Simplified Y6‐Based Nonfullerene Acceptors: In‐Depth Study on Molecular Structure–Property Relation, Molecular Dynamics Simulation, and Charge Dynamics

Abstract

Two new Y6 derivatives of symmetrical YBO-2O and asymmetrical YBO-FO nonfullerene acceptors (NFAs) are prepared with a simplified synthetic procedure by incorporating octyl and fluorine substituents onto the terminal 2-(3-oxo-2,3-dihydro-1H-inden-1-ylidene)malononitrile (INCN) moiety. By moving the alkyl substituents on the Y6 core to the terminal INCN moiety, the lowest unoccupied molecular orbital of the YBO NFAs increases without decreasing solubility, resulting in high open-circuit voltages of the devices. Molecular dynamics simulation shows that YBO-2O/-FO preferentially form core–core and terminal–terminal dimeric interactions, demonstrating their tighter packing structure and higher electron mobility than Y6, which is consistent with 2D grazing incidence X-ray scattering and space charge limited current measurements. In blend films, the hole transfer (HT) from YBO-2O/-FO to the polymer donor PM6 is studied in detail by transient absorption spectroscopy, demonstrating efficient HT from YBO-FO to PM6 with their suitable energy level alignment.
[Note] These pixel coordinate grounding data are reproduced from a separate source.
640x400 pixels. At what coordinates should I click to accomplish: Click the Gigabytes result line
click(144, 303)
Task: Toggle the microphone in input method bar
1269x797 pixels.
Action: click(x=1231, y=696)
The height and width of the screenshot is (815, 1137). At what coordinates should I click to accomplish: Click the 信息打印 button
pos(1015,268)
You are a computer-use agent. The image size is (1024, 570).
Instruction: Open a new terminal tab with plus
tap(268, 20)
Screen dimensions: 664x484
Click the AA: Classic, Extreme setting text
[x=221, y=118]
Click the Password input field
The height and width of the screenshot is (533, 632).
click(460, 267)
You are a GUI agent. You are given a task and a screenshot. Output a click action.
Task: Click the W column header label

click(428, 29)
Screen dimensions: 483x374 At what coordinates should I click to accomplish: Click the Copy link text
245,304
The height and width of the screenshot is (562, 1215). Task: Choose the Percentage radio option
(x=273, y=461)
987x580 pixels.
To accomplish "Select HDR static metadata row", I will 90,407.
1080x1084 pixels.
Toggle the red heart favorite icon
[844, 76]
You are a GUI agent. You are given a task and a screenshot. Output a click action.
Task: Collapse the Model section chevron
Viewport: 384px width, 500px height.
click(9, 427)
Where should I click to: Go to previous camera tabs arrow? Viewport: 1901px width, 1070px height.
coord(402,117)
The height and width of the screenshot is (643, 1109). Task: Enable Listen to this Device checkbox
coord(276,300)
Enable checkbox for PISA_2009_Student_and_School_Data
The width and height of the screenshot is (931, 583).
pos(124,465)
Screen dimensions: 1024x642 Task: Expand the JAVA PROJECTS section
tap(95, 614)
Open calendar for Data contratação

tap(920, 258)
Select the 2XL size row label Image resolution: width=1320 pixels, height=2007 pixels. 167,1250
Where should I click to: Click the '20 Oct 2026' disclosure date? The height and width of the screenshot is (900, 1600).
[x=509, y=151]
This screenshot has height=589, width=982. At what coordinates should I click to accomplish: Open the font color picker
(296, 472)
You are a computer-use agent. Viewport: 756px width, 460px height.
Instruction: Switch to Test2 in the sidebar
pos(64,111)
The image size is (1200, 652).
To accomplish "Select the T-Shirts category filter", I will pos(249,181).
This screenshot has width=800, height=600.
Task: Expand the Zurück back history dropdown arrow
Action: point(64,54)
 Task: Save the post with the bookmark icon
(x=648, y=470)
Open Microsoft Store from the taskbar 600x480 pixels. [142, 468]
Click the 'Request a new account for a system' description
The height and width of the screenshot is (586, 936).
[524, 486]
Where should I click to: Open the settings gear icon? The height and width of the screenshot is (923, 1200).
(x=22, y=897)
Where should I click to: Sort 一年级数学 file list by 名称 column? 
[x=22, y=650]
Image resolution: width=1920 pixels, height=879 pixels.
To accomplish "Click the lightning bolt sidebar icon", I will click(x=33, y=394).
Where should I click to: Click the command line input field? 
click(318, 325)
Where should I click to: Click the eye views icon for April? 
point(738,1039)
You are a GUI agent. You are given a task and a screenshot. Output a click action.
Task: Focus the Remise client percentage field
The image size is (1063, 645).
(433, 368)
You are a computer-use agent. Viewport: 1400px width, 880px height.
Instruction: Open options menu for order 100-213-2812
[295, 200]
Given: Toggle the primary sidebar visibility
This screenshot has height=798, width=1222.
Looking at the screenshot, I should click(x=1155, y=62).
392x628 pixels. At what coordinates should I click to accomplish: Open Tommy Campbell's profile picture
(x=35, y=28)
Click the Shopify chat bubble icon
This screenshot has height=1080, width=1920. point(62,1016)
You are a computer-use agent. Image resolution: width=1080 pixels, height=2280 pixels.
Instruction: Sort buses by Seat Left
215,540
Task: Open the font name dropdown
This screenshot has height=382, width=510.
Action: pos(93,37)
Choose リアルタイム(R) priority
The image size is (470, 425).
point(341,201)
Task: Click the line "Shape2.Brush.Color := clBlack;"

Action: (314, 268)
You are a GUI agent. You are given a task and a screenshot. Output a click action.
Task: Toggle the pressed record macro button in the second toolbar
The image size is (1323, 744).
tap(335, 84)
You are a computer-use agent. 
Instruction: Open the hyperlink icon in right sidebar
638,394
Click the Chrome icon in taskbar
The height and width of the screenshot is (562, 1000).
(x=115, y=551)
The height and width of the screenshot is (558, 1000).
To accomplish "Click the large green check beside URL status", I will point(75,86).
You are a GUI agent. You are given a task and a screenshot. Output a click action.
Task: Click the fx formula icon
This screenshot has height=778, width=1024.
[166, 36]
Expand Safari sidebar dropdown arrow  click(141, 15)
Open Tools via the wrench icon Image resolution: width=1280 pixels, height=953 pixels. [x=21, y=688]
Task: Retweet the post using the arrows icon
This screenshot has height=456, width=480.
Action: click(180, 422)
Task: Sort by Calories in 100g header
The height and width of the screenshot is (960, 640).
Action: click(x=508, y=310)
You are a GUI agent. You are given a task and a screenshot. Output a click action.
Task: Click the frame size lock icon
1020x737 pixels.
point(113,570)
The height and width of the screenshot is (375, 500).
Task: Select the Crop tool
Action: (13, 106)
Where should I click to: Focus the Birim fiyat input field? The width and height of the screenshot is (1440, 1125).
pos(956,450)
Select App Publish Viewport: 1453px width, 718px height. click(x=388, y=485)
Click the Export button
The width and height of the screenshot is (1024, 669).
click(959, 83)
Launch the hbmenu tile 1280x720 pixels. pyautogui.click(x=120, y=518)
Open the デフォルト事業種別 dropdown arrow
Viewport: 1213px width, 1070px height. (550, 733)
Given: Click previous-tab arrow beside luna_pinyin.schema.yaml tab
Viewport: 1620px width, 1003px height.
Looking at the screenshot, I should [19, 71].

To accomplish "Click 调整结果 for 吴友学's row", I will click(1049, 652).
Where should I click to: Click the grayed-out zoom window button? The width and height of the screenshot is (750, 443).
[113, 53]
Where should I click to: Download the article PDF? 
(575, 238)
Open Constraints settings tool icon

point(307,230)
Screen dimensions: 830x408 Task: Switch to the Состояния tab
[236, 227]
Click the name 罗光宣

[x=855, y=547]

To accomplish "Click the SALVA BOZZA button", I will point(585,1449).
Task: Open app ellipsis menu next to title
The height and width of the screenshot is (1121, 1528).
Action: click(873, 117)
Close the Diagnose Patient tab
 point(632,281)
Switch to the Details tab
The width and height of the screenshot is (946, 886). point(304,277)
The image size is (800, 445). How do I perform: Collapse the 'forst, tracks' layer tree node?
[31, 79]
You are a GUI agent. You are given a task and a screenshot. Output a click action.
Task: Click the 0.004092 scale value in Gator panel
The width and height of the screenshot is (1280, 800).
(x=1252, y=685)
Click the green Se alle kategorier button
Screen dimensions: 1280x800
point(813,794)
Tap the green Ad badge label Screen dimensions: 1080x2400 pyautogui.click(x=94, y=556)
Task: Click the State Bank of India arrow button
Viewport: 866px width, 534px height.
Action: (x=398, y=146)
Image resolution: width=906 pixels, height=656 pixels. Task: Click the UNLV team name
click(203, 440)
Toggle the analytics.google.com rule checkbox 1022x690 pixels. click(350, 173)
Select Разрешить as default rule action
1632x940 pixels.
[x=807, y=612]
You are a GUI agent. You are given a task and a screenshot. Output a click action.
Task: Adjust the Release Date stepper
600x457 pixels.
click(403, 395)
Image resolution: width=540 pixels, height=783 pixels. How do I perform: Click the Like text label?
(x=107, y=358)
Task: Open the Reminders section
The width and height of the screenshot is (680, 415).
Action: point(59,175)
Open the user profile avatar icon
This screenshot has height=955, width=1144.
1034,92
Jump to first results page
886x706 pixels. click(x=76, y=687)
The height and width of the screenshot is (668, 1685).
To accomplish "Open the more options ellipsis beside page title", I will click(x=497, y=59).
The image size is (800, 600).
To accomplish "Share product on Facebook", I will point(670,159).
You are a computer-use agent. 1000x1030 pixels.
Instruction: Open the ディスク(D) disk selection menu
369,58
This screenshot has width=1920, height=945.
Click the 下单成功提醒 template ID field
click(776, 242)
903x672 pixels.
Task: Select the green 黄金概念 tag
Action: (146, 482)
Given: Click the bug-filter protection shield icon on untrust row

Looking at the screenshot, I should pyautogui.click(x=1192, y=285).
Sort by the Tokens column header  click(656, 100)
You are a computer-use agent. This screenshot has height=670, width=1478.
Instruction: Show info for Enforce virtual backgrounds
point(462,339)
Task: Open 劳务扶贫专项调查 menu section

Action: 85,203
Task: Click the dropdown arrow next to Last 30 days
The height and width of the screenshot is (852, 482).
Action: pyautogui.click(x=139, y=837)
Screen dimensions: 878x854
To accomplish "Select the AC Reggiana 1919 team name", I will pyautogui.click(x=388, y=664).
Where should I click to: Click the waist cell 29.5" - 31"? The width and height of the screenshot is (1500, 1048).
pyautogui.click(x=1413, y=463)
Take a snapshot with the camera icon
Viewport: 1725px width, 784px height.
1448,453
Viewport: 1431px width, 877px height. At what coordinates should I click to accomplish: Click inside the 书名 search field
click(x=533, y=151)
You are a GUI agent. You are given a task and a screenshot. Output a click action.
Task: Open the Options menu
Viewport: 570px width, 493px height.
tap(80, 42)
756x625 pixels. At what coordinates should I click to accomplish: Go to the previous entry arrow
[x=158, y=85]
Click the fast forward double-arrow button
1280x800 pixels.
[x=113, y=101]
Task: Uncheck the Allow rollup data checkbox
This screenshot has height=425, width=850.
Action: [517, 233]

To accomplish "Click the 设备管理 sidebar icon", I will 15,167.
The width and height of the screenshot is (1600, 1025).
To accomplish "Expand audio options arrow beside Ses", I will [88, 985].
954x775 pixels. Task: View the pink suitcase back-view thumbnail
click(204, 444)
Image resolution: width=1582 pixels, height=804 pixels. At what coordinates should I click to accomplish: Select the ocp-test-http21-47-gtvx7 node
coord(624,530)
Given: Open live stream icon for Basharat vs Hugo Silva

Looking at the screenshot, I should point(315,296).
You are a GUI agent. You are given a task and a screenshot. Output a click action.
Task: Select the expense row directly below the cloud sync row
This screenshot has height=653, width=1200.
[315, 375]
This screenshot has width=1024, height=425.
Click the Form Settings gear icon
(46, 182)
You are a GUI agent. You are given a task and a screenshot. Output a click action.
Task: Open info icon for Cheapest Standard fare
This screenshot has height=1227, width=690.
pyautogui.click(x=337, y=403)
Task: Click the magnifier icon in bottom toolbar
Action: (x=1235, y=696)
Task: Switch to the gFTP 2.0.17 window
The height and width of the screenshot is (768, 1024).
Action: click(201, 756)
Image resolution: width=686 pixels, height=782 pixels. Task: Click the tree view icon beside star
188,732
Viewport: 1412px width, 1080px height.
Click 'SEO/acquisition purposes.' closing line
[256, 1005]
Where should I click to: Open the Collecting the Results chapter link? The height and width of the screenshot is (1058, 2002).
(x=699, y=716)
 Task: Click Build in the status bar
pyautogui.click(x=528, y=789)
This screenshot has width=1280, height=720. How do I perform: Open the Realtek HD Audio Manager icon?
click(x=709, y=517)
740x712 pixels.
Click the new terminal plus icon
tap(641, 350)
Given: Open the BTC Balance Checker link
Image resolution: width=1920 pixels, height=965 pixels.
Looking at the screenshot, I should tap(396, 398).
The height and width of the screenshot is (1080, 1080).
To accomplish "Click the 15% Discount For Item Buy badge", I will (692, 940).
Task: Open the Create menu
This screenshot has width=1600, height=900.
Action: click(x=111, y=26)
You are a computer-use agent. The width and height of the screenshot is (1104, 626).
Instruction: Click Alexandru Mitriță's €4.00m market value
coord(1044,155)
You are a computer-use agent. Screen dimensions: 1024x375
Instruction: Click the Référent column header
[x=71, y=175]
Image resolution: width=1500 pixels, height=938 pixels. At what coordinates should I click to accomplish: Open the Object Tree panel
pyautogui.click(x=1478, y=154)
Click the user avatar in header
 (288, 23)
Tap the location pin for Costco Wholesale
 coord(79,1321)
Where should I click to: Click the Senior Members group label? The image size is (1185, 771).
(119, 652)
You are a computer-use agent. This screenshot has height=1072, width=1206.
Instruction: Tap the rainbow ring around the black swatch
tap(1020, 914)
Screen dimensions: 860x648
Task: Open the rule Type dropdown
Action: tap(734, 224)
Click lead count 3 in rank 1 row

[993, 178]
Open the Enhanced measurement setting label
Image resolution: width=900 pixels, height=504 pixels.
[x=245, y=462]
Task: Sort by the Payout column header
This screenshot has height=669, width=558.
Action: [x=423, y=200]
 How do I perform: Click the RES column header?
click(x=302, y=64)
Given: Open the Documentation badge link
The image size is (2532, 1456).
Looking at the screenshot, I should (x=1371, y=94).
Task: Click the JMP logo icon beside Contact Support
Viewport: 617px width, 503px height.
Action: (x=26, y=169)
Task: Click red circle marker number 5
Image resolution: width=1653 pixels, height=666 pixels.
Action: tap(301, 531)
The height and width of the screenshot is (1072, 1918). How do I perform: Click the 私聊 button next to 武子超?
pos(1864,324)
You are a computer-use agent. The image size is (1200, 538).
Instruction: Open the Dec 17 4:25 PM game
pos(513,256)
Despite the simplified synthesis, YBO-FO demonstrates photovoltaic performance similar to that of Y6, exhibiting a power conversion efficiency of 15.01%. Overall, this design strategy not only simplifies the synthetic procedures but also adjusts the electrical properties by modifying the intermolecular packing and energy level alignment, suggesting a novel simplified molecular design of Y6 derivatives.